Reports on the abundance of Bifidobacterium in IBD patients vary. Generally, the abundance of Bifidobacterium in patients with intestinal diseases is much lower than healthy controls [31]. The load of Bifidobacterium in fecal samples (ileum and colon) of patients with CD was decreased compared to that in heathy people[32, 33]. Forbes et al. reported that the abundance of Bifidobacterium was higher in stool samples of patients with UC [16]. An increased proportion of Bifidobacterium was discovered to be higher in fecal and biopsy samples of active CD patients or UC patients[34]. In this study, there were no flora distribution data of mucosa from healthy people. However, the abundance of Bifidobacterium in the inflamed mucosa of CD patients was discovered to be relatively increased compared with that in their own noninflamed mucosa. Few studies have revealed the load of Bifidobacterium in patients with CD compared with their own noninflamed mucosa.

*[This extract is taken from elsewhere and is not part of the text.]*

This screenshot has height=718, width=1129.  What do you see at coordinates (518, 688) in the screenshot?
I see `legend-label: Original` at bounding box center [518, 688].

In a randomized trial, a diet low in fermentable oligosaccharides, disaccharides, monosaccharides, and polyols (FODMAPs) reduced specific symptoms, thereby reporting adequate symptom relief in quiescent IBD. Patients on the low FODMAP diet had a significantly lower abundance of Bifidobacterium adolescentis and Bifidobacterium longum in stool samples [35]. Numerous studies have indicated that Bifidobacterium are capable protecting against intestinal inflammation by enhancing the intestinal epithelial tight junction barrier and reducing inflammatory cytokine expression [36] [37]. Bifidobacterium strains were discovered to induce IL-10, IL-6 and MCP-1 expression in peripheral blood mononuclear cells [38]. Therefore, we inferred a complex function of Bifidobacterium in CD progression. In this study, the load of Bifidobacterium in the inflamed mucosa of patients with CD was higher than that in their noninflamed mucosa. Bifidobacterium in inflamed mucosa may play a protective role by enhancing epithelial the tight junction barrier and inducing IL-10 expression. On the other hand, Bifidobacterium may promote inflammation by inducing proinflammatory cytokine secretion (IL-6, MCP-1 etc.).